You titled a piece The Mercurochrome Kid Finally Comes Home .
That was the last one of my first autobiographical series. In it, I’m telling my mother what happened. The frame for that piece had been a chair back. I like to transform something into something else.
You worked as a model maker at the Port Authority.
I worked for them from 1961 to 1964. I made the original World Trade Center models.
Did you have any other jobs?
I got into model making really early. When I got out of high school, I got an office job. I thought I would have liked to have gone to college, but I had no interest and I had no money. Basically, I was thinking of going to the Delahanty Institute. Back in the day, you’d see the advertisements on the subway. It was sort of like a technical school—they would teach you how to do drafting, maybe engineering. That was something I was interested in, but I never did it. I applied to Pratt and got rejected. So I was working at an insurance company. I enjoyed the camaraderie, but it was mindless work. I knew that an office wasn’t for me. I figured I’d probably like to do something with my hands. My aunt knew someone who knew someone, and I worked for a man after school. He did mechanical displays. I’d go out to Brooklyn and buy electric motors for him. He had a great office on 42nd Street in a penthouse. This was back in the 1950s.
Then I met a man who had a little house with an attic in Sunnyside. We made models of houses for real-estate companies. He knew I liked to do sculpture, and one day he asked me, Would you want to make some figures for the houses? I said sure. I started making little figures, and he said, These are really good. Have you ever thought of going to art school? I said, I’d like to. He told me about the National Academy of Design, School of Fine Arts and the Art Students League of New York, and I picked the Art Students League first because it was more convenient to get to. At 19, I paid $30 for one month. I thought I’ll go for a month and see if I like it. If I don’t like it, I won’t go anymore. I just kept going. I loved it.
I also went to the National Academy of Design, and in my second year there—I had been going to school for four years—I was saying to myself, This is getting serious. Do I want to do this? My family didn’t understand anything about art. There was no interest in that. Their conversations were, Are you working? And as long as I had a job, everything was OK. They knew I always did art and that I was a little different than everyone else. They didn’t encourage me, but they didn’t discourage me.
Did you do a Yonkers garbage truck design in 2007?
Oh, yes. I forgot about that. That was a contest. My partner Lisa Dinhofer did an MTA project, and I was her assistant. It was a 90-foot glass mosaic mural at 42nd Street and Eighth Avenue called Losing My Marbles. It’s a field of marbles on a black-and-white floor, and marbles are rolling out. I think Lisa’s project manager told her about the contest. Lisa told me, I’m applying for this garbage truck thing. Why don’t you apply for it? So I did, and my design was one of the winners. I called it the Yonkers Chomper. It’s a dinosaur. It was a fun project.

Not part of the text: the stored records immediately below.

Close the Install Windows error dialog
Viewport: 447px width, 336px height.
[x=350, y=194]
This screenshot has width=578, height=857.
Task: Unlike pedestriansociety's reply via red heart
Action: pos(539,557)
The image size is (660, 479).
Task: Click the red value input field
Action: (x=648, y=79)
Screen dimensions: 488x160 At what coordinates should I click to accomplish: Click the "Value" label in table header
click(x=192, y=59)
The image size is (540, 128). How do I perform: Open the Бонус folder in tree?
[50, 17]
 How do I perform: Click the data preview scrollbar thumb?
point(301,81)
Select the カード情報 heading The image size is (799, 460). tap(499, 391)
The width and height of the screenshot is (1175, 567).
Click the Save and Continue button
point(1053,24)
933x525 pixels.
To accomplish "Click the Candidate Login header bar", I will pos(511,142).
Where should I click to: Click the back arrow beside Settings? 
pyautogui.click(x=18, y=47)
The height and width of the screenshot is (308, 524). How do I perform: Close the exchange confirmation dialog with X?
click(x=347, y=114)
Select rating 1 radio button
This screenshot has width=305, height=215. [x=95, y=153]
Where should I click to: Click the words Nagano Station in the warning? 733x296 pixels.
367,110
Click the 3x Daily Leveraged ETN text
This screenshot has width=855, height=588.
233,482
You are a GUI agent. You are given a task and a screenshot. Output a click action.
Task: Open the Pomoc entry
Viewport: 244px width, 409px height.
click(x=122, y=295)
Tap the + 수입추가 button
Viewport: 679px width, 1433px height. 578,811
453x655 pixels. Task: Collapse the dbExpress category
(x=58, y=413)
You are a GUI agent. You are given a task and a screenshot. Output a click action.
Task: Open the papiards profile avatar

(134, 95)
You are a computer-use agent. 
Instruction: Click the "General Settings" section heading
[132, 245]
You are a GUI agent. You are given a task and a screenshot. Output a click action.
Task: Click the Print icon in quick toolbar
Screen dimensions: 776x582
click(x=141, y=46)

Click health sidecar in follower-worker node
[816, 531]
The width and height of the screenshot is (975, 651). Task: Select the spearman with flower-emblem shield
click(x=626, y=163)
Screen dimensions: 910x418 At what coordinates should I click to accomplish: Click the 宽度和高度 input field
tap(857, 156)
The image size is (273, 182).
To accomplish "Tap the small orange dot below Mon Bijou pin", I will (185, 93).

You’re with a gallery that deals mostly with outsider art, which generally means the artist is not trained. How do you feel about that categorization?
It doesn’t really matter to me personally. But it rankles me a bit that there are certain people in the art world who won’t acknowledge my work because I went to art school. I try to tell them, I’m completely self-taught from the age of 4. At 19, I went to art school. I learned how to do the figure really well, but I left school after five years. I taught myself how to do printing, etching, graphics. I taught myself about color, painting my sculpture. I taught myself about collage, assemblage, construction. Everything else is completely self-taught. I find the art world a little hypocritical that way. If I was in an insane asylum, or if I was under a bridge somewhere doing artwork, that would be cool. I think it’s dogmatic to isolate things. But it really doesn’t affect me that much.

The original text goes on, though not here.